• **DIRECTIONS FOR THIS TASK**:
Print out the full listing exactly as it reads.

=== EXERCISE INPUTS ===

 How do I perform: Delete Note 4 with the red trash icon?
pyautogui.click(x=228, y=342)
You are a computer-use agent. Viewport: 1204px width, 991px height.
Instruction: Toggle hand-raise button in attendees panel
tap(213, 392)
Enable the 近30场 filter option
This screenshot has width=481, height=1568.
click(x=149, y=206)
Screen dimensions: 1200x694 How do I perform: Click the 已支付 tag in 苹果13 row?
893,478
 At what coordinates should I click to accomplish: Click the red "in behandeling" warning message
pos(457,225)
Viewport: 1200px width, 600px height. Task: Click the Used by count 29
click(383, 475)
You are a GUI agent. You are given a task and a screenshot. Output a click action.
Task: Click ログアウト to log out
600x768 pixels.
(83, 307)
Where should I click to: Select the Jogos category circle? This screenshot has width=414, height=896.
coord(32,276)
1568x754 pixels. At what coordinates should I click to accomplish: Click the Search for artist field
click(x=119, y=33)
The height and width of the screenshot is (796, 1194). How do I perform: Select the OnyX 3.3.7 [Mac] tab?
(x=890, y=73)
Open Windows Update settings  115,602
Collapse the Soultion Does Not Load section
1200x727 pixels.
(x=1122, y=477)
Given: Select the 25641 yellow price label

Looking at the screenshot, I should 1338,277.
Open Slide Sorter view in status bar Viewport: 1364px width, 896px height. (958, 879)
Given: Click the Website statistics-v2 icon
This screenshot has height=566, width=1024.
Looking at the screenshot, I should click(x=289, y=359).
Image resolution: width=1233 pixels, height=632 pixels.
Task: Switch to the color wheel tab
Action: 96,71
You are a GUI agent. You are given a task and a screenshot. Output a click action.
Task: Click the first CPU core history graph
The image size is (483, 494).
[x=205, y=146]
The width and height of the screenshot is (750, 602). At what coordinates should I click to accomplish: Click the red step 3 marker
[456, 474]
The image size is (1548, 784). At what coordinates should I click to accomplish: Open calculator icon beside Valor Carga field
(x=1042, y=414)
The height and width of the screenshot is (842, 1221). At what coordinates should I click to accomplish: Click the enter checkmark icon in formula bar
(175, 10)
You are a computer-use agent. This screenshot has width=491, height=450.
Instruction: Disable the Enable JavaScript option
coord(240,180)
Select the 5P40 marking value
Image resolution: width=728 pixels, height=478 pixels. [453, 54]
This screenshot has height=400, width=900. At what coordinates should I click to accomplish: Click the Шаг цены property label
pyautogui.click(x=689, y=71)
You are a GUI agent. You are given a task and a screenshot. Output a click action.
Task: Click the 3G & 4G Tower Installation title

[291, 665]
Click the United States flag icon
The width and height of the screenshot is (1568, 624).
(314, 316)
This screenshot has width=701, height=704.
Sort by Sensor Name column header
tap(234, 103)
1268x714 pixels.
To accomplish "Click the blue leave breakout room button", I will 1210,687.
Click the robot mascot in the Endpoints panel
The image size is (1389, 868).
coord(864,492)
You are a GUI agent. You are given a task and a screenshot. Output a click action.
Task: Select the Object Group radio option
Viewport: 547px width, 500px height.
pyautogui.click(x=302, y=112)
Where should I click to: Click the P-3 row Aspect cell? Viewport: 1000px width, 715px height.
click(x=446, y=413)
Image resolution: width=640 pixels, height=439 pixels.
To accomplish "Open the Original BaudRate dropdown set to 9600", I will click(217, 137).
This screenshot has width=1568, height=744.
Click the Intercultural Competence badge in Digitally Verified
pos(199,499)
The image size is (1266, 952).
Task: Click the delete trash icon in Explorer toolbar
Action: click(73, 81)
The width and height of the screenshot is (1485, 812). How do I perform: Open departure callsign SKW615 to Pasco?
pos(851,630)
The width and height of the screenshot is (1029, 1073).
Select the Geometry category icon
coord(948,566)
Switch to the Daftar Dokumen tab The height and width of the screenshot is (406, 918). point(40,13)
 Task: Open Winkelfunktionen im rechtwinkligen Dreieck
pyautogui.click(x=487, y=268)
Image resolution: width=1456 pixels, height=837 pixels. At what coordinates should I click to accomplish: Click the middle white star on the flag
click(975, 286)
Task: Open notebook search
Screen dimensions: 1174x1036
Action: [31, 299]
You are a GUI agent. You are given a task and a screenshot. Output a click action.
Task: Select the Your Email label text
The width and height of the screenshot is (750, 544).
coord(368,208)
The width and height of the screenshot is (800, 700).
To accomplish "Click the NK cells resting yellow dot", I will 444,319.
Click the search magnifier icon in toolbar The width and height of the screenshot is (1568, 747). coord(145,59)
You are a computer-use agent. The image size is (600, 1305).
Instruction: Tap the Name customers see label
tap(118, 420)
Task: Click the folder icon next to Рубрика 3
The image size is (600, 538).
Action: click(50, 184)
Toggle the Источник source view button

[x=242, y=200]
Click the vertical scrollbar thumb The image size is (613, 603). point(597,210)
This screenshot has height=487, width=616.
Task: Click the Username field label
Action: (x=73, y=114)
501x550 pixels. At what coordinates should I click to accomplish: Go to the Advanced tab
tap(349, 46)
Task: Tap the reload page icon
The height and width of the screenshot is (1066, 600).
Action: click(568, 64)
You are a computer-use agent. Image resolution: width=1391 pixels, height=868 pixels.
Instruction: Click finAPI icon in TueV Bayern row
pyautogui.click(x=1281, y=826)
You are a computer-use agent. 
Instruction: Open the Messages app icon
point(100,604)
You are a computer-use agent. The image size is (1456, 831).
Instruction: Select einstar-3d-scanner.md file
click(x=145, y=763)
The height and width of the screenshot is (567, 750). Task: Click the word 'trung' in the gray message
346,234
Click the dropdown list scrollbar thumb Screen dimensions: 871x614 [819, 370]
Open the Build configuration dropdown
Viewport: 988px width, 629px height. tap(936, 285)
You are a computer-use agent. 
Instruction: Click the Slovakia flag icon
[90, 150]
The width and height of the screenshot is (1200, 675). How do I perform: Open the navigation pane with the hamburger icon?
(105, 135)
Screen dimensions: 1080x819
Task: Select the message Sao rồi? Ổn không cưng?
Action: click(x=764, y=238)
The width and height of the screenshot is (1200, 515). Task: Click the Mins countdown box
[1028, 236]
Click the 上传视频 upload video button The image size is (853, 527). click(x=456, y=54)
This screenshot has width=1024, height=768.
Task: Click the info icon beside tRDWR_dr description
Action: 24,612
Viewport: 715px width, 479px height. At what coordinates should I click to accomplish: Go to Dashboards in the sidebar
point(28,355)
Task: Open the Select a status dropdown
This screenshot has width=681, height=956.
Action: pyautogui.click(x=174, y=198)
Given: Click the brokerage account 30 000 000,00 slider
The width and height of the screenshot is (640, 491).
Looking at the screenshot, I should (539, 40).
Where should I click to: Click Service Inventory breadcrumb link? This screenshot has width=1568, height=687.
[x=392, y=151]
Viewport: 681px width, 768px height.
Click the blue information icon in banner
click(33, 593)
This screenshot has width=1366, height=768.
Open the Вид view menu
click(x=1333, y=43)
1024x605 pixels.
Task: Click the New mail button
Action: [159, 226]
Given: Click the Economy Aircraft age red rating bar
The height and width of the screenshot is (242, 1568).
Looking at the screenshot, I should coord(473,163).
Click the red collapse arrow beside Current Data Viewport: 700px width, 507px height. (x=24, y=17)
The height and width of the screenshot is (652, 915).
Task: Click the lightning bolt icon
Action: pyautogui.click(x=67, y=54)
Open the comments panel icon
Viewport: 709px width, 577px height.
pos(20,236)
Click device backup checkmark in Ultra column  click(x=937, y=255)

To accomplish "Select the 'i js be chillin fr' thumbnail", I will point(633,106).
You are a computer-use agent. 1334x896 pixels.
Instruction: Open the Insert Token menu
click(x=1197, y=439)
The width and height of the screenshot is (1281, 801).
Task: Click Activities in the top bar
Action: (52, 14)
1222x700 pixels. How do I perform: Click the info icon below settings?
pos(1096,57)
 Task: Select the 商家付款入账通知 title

===

• **ANSWER TO THE PROBLEM**:
 How do I perform: Delete Note 4 with the red trash icon?
pyautogui.click(x=228, y=342)
You are a computer-use agent. Viewport: 1204px width, 991px height.
Instruction: Toggle hand-raise button in attendees panel
tap(213, 392)
Enable the 近30场 filter option
This screenshot has width=481, height=1568.
click(x=149, y=206)
Screen dimensions: 1200x694 How do I perform: Click the 已支付 tag in 苹果13 row?
893,478
 At what coordinates should I click to accomplish: Click the red "in behandeling" warning message
pos(457,225)
Viewport: 1200px width, 600px height. Task: Click the Used by count 29
click(383, 475)
You are a GUI agent. You are given a task and a screenshot. Output a click action.
Task: Click ログアウト to log out
600x768 pixels.
(83, 307)
Where should I click to: Select the Jogos category circle? This screenshot has width=414, height=896.
coord(32,276)
1568x754 pixels. At what coordinates should I click to accomplish: Click the Search for artist field
click(x=119, y=33)
The height and width of the screenshot is (796, 1194). How do I perform: Select the OnyX 3.3.7 [Mac] tab?
(x=890, y=73)
Open Windows Update settings  115,602
Collapse the Soultion Does Not Load section
1200x727 pixels.
(x=1122, y=477)
Given: Select the 25641 yellow price label

Looking at the screenshot, I should 1338,277.
Open Slide Sorter view in status bar Viewport: 1364px width, 896px height. (958, 879)
Given: Click the Website statistics-v2 icon
This screenshot has height=566, width=1024.
Looking at the screenshot, I should click(x=289, y=359).
Image resolution: width=1233 pixels, height=632 pixels.
Task: Switch to the color wheel tab
Action: 96,71
You are a GUI agent. You are given a task and a screenshot. Output a click action.
Task: Click the first CPU core history graph
The image size is (483, 494).
[x=205, y=146]
The width and height of the screenshot is (750, 602). At what coordinates should I click to accomplish: Click the red step 3 marker
[456, 474]
The image size is (1548, 784). At what coordinates should I click to accomplish: Open calculator icon beside Valor Carga field
(x=1042, y=414)
The height and width of the screenshot is (842, 1221). At what coordinates should I click to accomplish: Click the enter checkmark icon in formula bar
(175, 10)
You are a computer-use agent. This screenshot has width=491, height=450.
Instruction: Disable the Enable JavaScript option
coord(240,180)
Select the 5P40 marking value
Image resolution: width=728 pixels, height=478 pixels. [453, 54]
This screenshot has height=400, width=900. At what coordinates should I click to accomplish: Click the Шаг цены property label
pyautogui.click(x=689, y=71)
You are a GUI agent. You are given a task and a screenshot. Output a click action.
Task: Click the 3G & 4G Tower Installation title

[291, 665]
Click the United States flag icon
The width and height of the screenshot is (1568, 624).
(314, 316)
This screenshot has width=701, height=704.
Sort by Sensor Name column header
tap(234, 103)
1268x714 pixels.
To accomplish "Click the blue leave breakout room button", I will 1210,687.
Click the robot mascot in the Endpoints panel
The image size is (1389, 868).
coord(864,492)
You are a GUI agent. You are given a task and a screenshot. Output a click action.
Task: Select the Object Group radio option
Viewport: 547px width, 500px height.
pyautogui.click(x=302, y=112)
Where should I click to: Click the P-3 row Aspect cell? Viewport: 1000px width, 715px height.
click(x=446, y=413)
Image resolution: width=640 pixels, height=439 pixels.
To accomplish "Open the Original BaudRate dropdown set to 9600", I will click(217, 137).
This screenshot has width=1568, height=744.
Click the Intercultural Competence badge in Digitally Verified
pos(199,499)
The image size is (1266, 952).
Task: Click the delete trash icon in Explorer toolbar
Action: click(73, 81)
The width and height of the screenshot is (1485, 812). How do I perform: Open departure callsign SKW615 to Pasco?
pos(851,630)
The width and height of the screenshot is (1029, 1073).
Select the Geometry category icon
coord(948,566)
Switch to the Daftar Dokumen tab The height and width of the screenshot is (406, 918). point(40,13)
 Task: Open Winkelfunktionen im rechtwinkligen Dreieck
pyautogui.click(x=487, y=268)
Image resolution: width=1456 pixels, height=837 pixels. At what coordinates should I click to accomplish: Click the middle white star on the flag
click(975, 286)
Task: Open notebook search
Screen dimensions: 1174x1036
Action: [31, 299]
You are a GUI agent. You are given a task and a screenshot. Output a click action.
Task: Select the Your Email label text
The width and height of the screenshot is (750, 544).
coord(368,208)
The width and height of the screenshot is (800, 700).
To accomplish "Click the NK cells resting yellow dot", I will 444,319.
Click the search magnifier icon in toolbar The width and height of the screenshot is (1568, 747). coord(145,59)
You are a computer-use agent. The image size is (600, 1305).
Instruction: Tap the Name customers see label
tap(118, 420)
Task: Click the folder icon next to Рубрика 3
The image size is (600, 538).
Action: click(50, 184)
Toggle the Источник source view button

[x=242, y=200]
Click the vertical scrollbar thumb The image size is (613, 603). point(597,210)
This screenshot has height=487, width=616.
Task: Click the Username field label
Action: (x=73, y=114)
501x550 pixels. At what coordinates should I click to accomplish: Go to the Advanced tab
tap(349, 46)
Task: Tap the reload page icon
The height and width of the screenshot is (1066, 600).
Action: click(568, 64)
You are a computer-use agent. Image resolution: width=1391 pixels, height=868 pixels.
Instruction: Click finAPI icon in TueV Bayern row
pyautogui.click(x=1281, y=826)
You are a computer-use agent. 
Instruction: Open the Messages app icon
point(100,604)
You are a computer-use agent. The image size is (1456, 831).
Instruction: Select einstar-3d-scanner.md file
click(x=145, y=763)
The height and width of the screenshot is (567, 750). Task: Click the word 'trung' in the gray message
346,234
Click the dropdown list scrollbar thumb Screen dimensions: 871x614 [819, 370]
Open the Build configuration dropdown
Viewport: 988px width, 629px height. tap(936, 285)
You are a computer-use agent. 
Instruction: Click the Slovakia flag icon
[90, 150]
The width and height of the screenshot is (1200, 675). How do I perform: Open the navigation pane with the hamburger icon?
(105, 135)
Screen dimensions: 1080x819
Task: Select the message Sao rồi? Ổn không cưng?
Action: click(x=764, y=238)
The width and height of the screenshot is (1200, 515). Task: Click the Mins countdown box
[1028, 236]
Click the 上传视频 upload video button The image size is (853, 527). click(x=456, y=54)
This screenshot has width=1024, height=768.
Task: Click the info icon beside tRDWR_dr description
Action: 24,612
Viewport: 715px width, 479px height. At what coordinates should I click to accomplish: Go to Dashboards in the sidebar
point(28,355)
Task: Open the Select a status dropdown
This screenshot has width=681, height=956.
Action: pyautogui.click(x=174, y=198)
Given: Click the brokerage account 30 000 000,00 slider
The width and height of the screenshot is (640, 491).
Looking at the screenshot, I should (539, 40).
Where should I click to: Click Service Inventory breadcrumb link? This screenshot has width=1568, height=687.
[x=392, y=151]
Viewport: 681px width, 768px height.
Click the blue information icon in banner
click(33, 593)
This screenshot has width=1366, height=768.
Open the Вид view menu
click(x=1333, y=43)
1024x605 pixels.
Task: Click the New mail button
Action: [159, 226]
Given: Click the Economy Aircraft age red rating bar
The height and width of the screenshot is (242, 1568).
Looking at the screenshot, I should coord(473,163).
Click the red collapse arrow beside Current Data Viewport: 700px width, 507px height. (x=24, y=17)
The height and width of the screenshot is (652, 915).
Task: Click the lightning bolt icon
Action: pyautogui.click(x=67, y=54)
Open the comments panel icon
Viewport: 709px width, 577px height.
pos(20,236)
Click device backup checkmark in Ultra column  click(x=937, y=255)

To accomplish "Select the 'i js be chillin fr' thumbnail", I will point(633,106).
You are a computer-use agent. 1334x896 pixels.
Instruction: Open the Insert Token menu
click(x=1197, y=439)
The width and height of the screenshot is (1281, 801).
Task: Click Activities in the top bar
Action: (52, 14)
1222x700 pixels. How do I perform: Click the info icon below settings?
pos(1096,57)
 Task: Select the 商家付款入账通知 title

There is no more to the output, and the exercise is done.